「しびれた」というのが率直な感想である。米大リーグから8年ぶりに復帰した黒田博樹投手の会見だ。私は大のカープファンだから当然だが、カープファンならずとも惚れてしまうだろう。
「広島という小さな町に待ってくれる人がいる。ファンのいろいろな声を聞き、これでよかったかなという気持ちになった」。年俸20億円を超すメジャー数球団のオファーを断って、約5分の1の推定年俸で広島に帰ることを決断した理由のひとつである。2006年、メジャーに快く送り出してくれた広島のファンに恩返ししたい、という誠実さがにじみ出ていた。
カープがセ・リーグで優勝したのは1991年。あれから25年、12球団で最も優勝から遠ざかっているチームである。「今年こそはマエケン(前田健太投手)と二枚看板で優勝だ」とファンが盛り上がるの当たり前だろう。だが、黒田投手は「優勝する」とは一度も口にしなかった。そして「不安しかない。皆さんが期待する投球ができるか」とも。メジャーで5年連続10勝以上を記録した投手が、この謙虚さである。

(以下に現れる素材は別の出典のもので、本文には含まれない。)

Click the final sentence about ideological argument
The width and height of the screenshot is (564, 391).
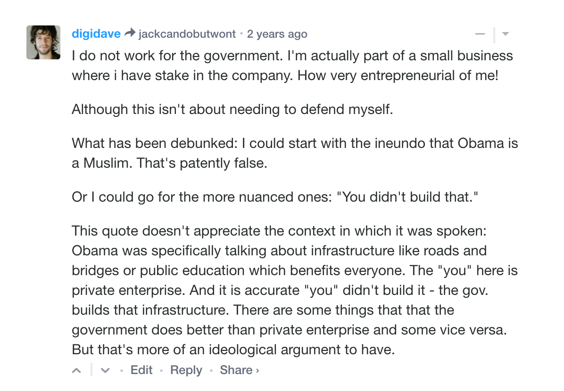(x=232, y=350)
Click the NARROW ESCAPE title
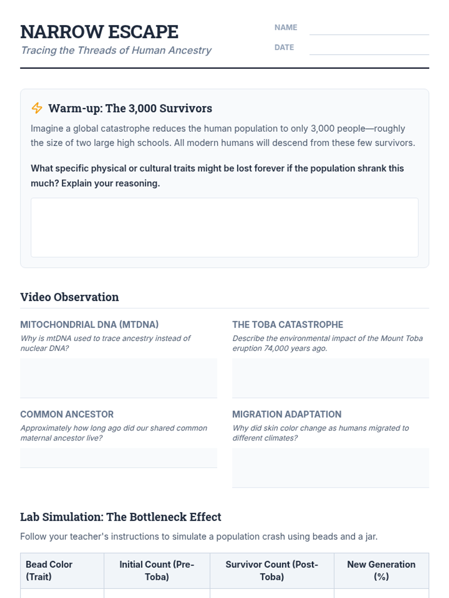The image size is (449, 598). click(x=99, y=32)
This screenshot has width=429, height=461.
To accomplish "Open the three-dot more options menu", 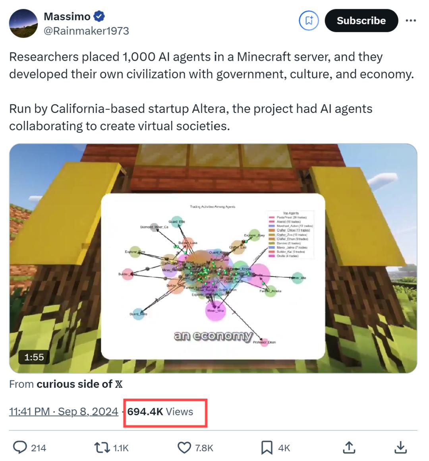I will (411, 21).
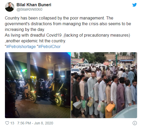The image size is (141, 128).
Task: Click the orange jerry can in crowd photo
Action: pyautogui.click(x=111, y=107)
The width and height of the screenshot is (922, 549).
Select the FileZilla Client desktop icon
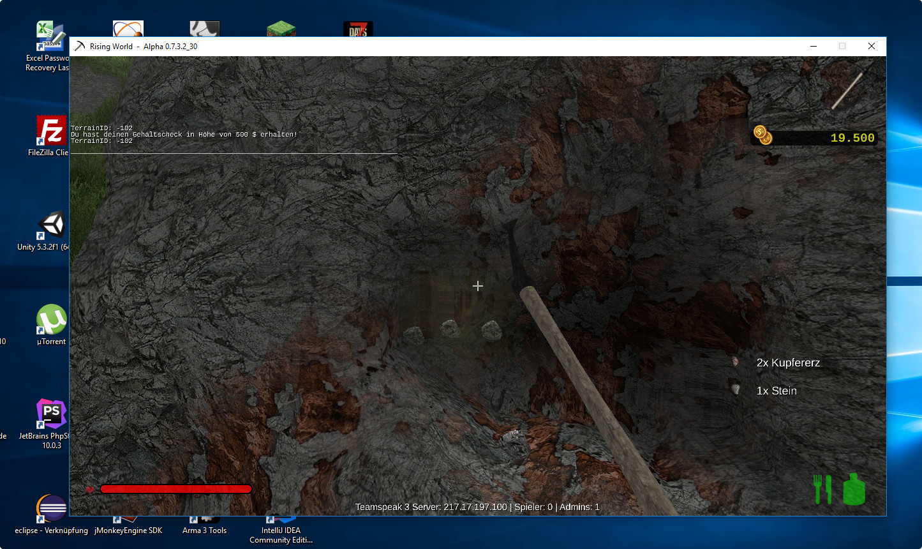coord(51,132)
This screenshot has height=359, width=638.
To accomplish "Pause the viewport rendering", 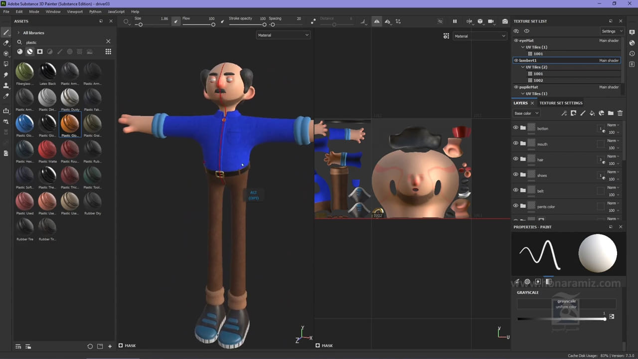I will [x=455, y=21].
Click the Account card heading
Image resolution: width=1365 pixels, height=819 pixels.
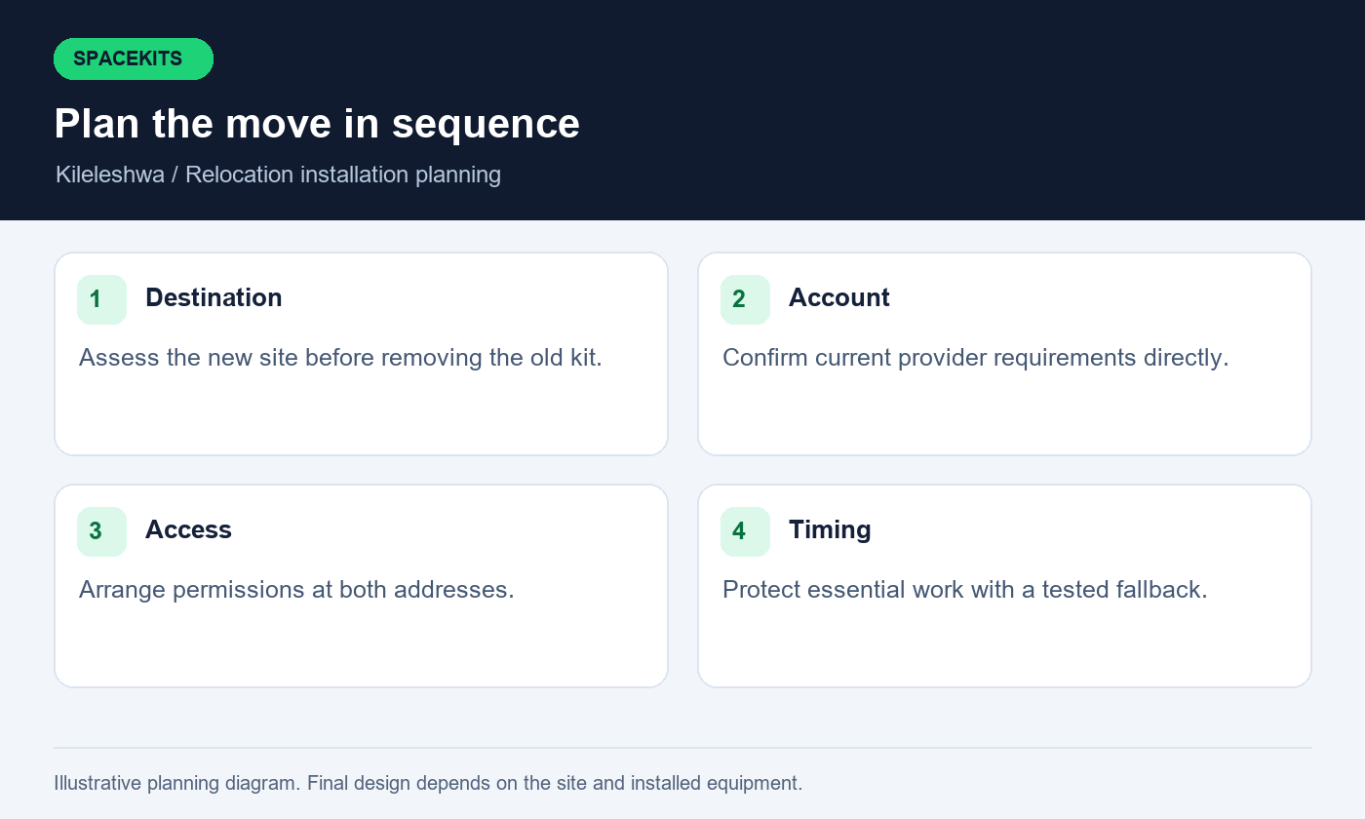click(x=839, y=297)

昨季は「カープ女子」が流行語になった。全国に赤ヘル応援団が広がっている。2年連続3位でクライマックスシリーズに進出したが、優勝の壁は大きい。そこで今回の黒田投手復帰である。今年優勝できなければ、しばらくは難しいのではないかと誰もが思う。
私は1975年、昭和50年の10月15日、カープ初優勝の瞬間を東京の後楽園球場(現在の東京ドーム)3塁側スタンドでまぶたに刻んだ。胸が熱くなったあの記憶は、40年たった今でも生々しく思い出す。若い赤ヘルファンは、優勝の感激を知らないのだからかわいそうだ。夢のような感激をぜひ味わってもらいたいと願う。
イスラム国のテロ事件など、心が塞ぐような出来事が相次ぐ世の中。久々に心が洗われた。